Die Intransparenz der Regelungen in § 4 AVBGasV bzw. § 5 GasGVV wird auch nicht durch ein Kündigungsrecht der Kläger oder die Möglichkeit einer Billigkeitskontrolle nach § 315 Abs. 3 BGB ausreichend kompensiert. Die Einräumung eines Kündigungsrechts kann den Mangel der Preisanpassungsklausel allenfalls unter bestimmten Bedingungen ausgleichen. Dies hängt von der konkreten Ausgestaltung des Kündigungsrechts ab. Dabei sind die Art des Vertrages, die typischen Interessen der Vertragsschließenden und die die jeweilige Klausel begleitenden Regelungen zu berücksichtigen (BGH NJW 2007, 1054, 1056). Eine Kompensation scheidet im vorliegenden Fall schon deshalb aus, weil den Klägern das Recht zur Lösung vom Vertrag nicht spätestens gleichzeitig mit der Preiserhöhung, sondern erst nach deren Wirksamwerden zugebilligt wird. Ein angemessener Ausgleich setzt aber voraus, dass der Kunde vorab über die beabsichtigte Preisänderung informiert wird und sich vom Vertrag lösen kann, bevor sie wirksam wird (BGH a.a.O.). Das Kündigungsrecht der Kläger nach § 32 Abs. 2 AVBGasV besteht jedoch erst “mit zweiwöchiger Frist auf das Ende des der öffentlichen Bekanntmachung folgenden Kalendermonats“. Nach den vorliegenden Ankündigungen traten die Preiserhöhungen bereits zum 1. des Folgemonats in Kraft, so dass für die Kläger keine rechtzeitige Kündigungsmöglichkeit bestand (vgl. OLG Hamm vom 6. März 2008 – 2 U 114/07).

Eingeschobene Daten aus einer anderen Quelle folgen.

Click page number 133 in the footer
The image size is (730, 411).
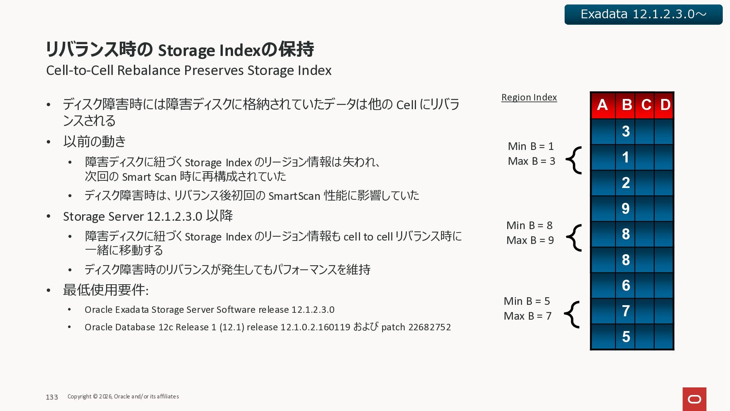tap(52, 397)
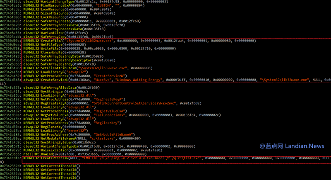Select the RaiseException call line
This screenshot has width=331, height=180.
pos(91,150)
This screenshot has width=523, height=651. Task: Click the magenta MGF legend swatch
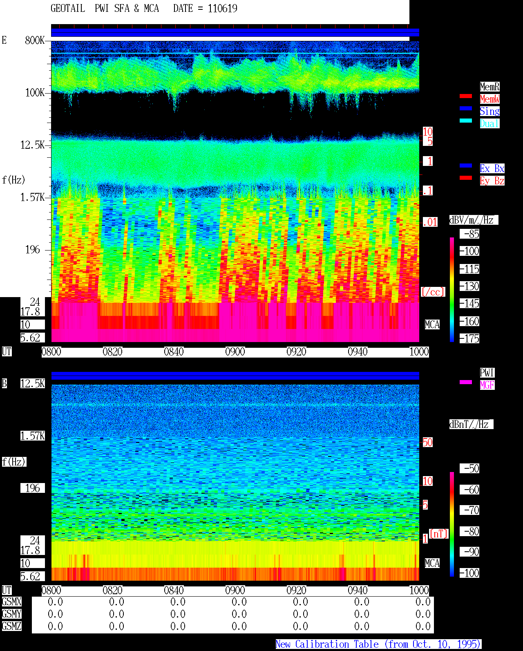click(x=466, y=383)
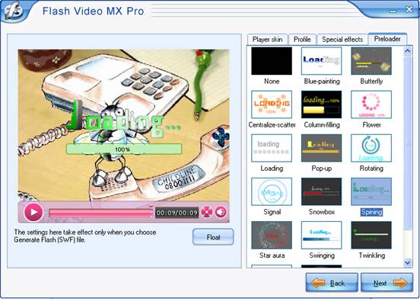Select the None preloader option
The height and width of the screenshot is (299, 420).
(272, 61)
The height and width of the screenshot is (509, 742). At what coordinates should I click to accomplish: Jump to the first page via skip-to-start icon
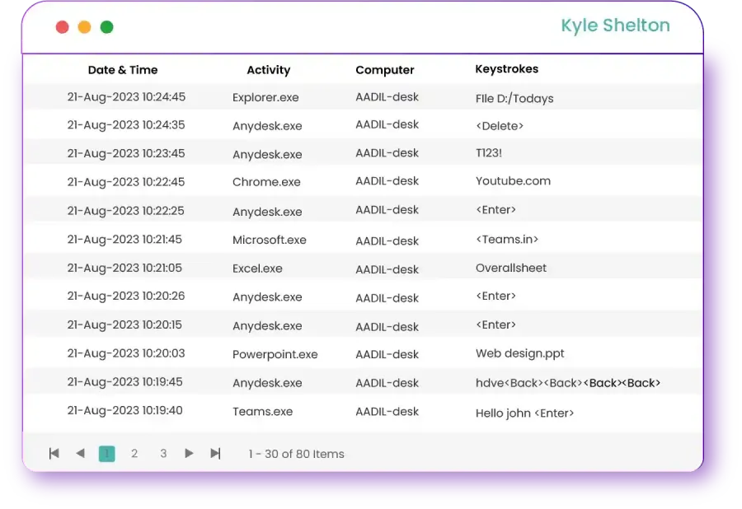(x=54, y=453)
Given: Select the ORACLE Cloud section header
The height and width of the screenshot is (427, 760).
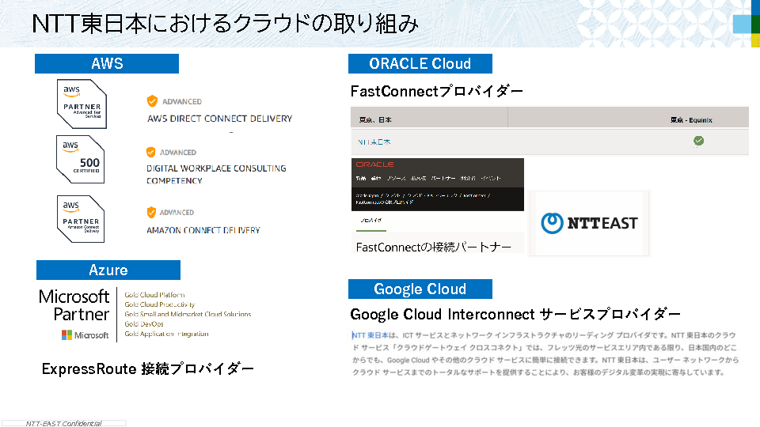Looking at the screenshot, I should click(420, 64).
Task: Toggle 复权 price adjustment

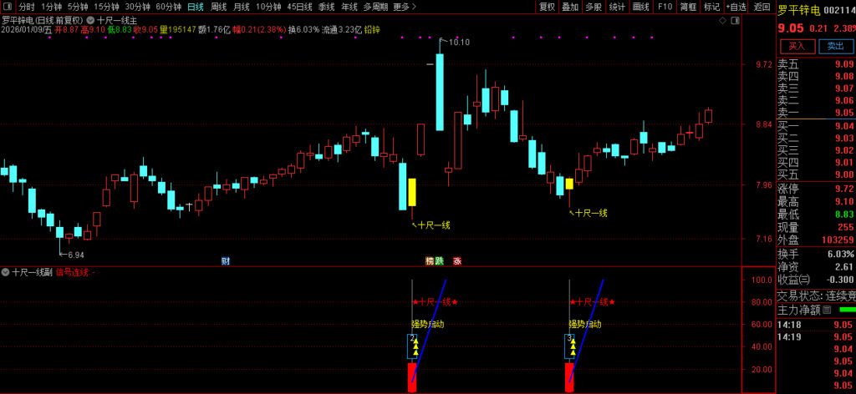Action: tap(547, 7)
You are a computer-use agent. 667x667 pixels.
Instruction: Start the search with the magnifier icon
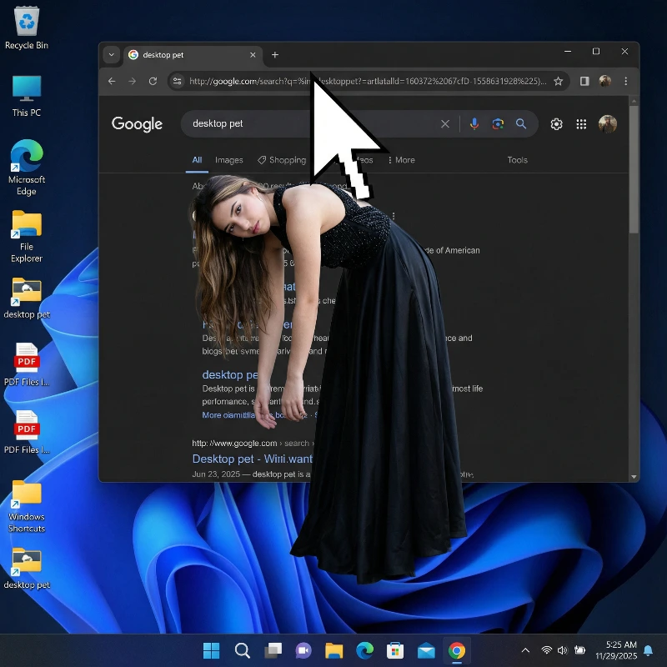pyautogui.click(x=521, y=123)
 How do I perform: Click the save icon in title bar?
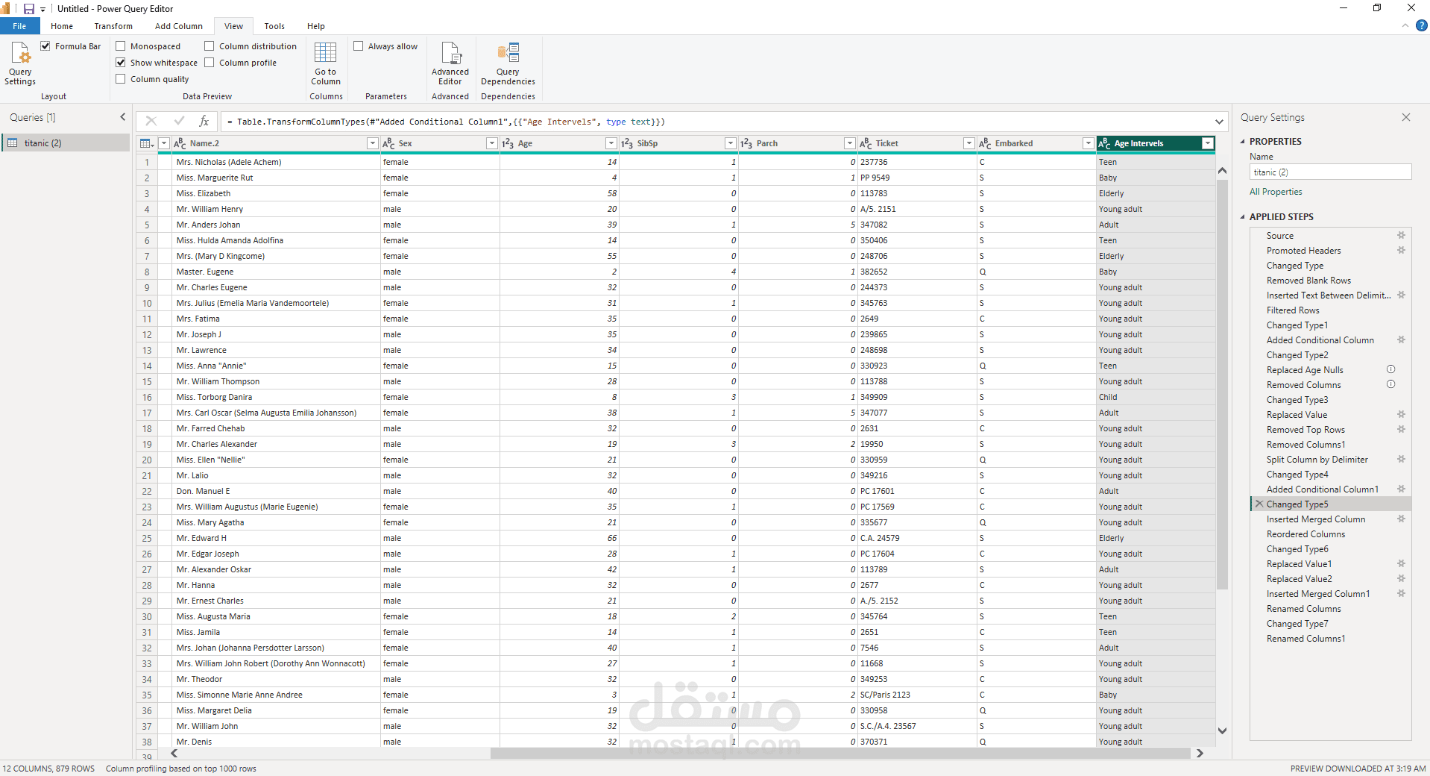[x=29, y=9]
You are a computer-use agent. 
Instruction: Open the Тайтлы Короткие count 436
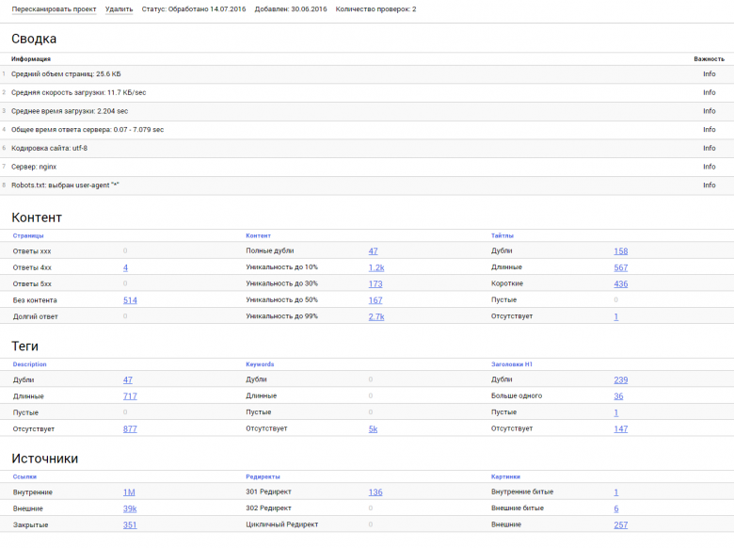[621, 284]
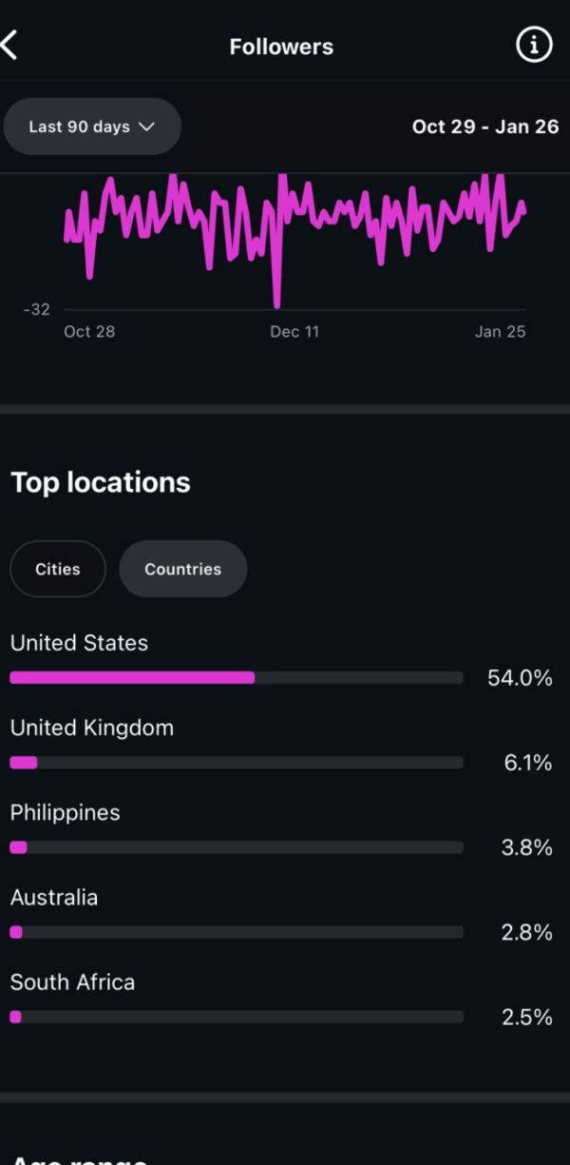Switch to the Cities tab
The image size is (570, 1165).
click(58, 569)
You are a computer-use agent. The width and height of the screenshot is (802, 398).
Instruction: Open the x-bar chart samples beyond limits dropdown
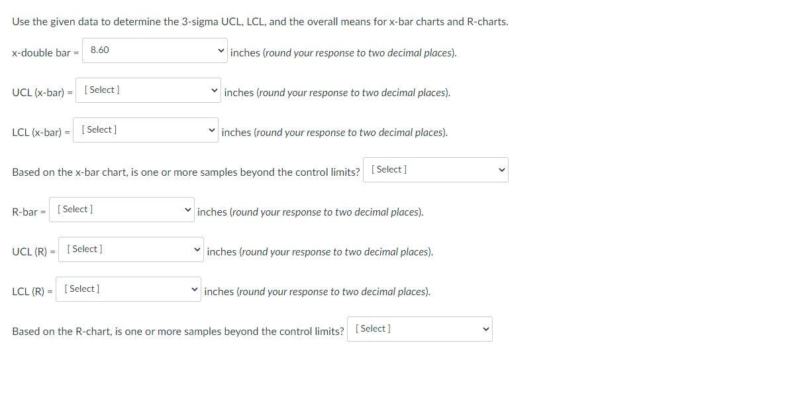(435, 169)
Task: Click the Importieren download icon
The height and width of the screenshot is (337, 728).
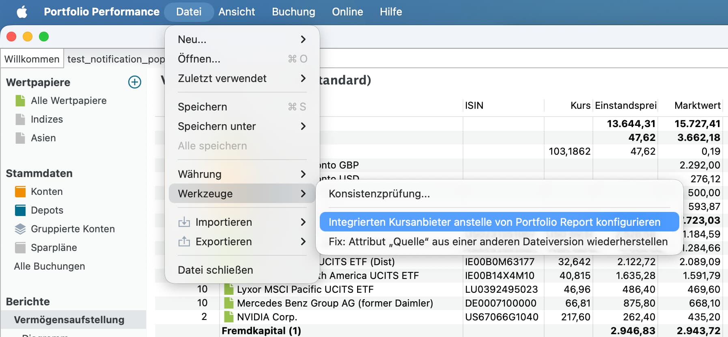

Im Übrigen besteht ein weiterer Nachteil, der geeignet ist, den Kunden von einer vorzeitigen Kündigung Abstand nehmen zu lassen. Ein Ausweichen auf einen anderen Energieträger ist in aller Regel nur mit erheblichem Kostenaufwand durchführbar bzw. für Mieter ohnehin unmöglich (ebenso OLG Hamm vom 6. März 2008 – 2 U 114/07. vgl. auch OLG Dresden vom 11. Dezember 2006 – U 1426/06Kart, S. 19ff. OLG Bremen vom 16. November 2007 – 5 U 42/06). Auch dieser Gesichtspunkt schließt es aus, in der Kündigungsmöglichkeit eine ausreichende Kompensation für die Intransparenz der Klausel zu sehen. Es kann deshalb dahinstehen, ob die Kläger mangels Wettbewerbs von keinem anderen Versorger Erdgas beziehen konnten und deshalb nur die Möglichkeit gehabt hätten, in die teurere Grundversorgung zu wechseln.

Auch eine gerichtliche Billigkeitskontrolle nach § 315 Abs. 3 BGB kann keinen angemessenen Ausgleich für die fehlende Transparenz der Regelung des § 4 AVBGasV bzw. § 5 GasGVV bieten. Der Kunde hat mangels Kenntnis der Preiskriterien keine realistische Möglichkeit, eine Erhöhung des vereinbarten Preises auf ihre Berechtigung zu überprüfen. Dementsprechend kann er nicht beurteilen, ob eine gerichtliche Billigkeitsprüfung überhaupt Aussicht auf Erfolg hat. Folglich kann eine solche Prüfung keinen angemessenen Ausgleich für die fehlende Transparenz der Preisklausel darstellen. Das aus § 307 Abs. 1 BGB folgende Bestimmtheits und Transparenzgebot soll nach Möglichkeit gerade verhindern, dass es im Einzelfall zu gerichtlichen Auseinandersetzungen kommt und der Kunde eine Preiserhöhung nur deshalb hinnimmt, weil sich das zulässige Ausmaß nicht beurteilen lässt (OLG Hamm a.a.O.). Insofern kann die Kontrollmöglichkeit nach § 315 Abs. 3 BGB die notwendige Eingrenzung und Konkretisierung einer AGBKlausel nicht ersetzen (OLG Frankfurt vom 13. Dezember 2007 – 1 U 41/07).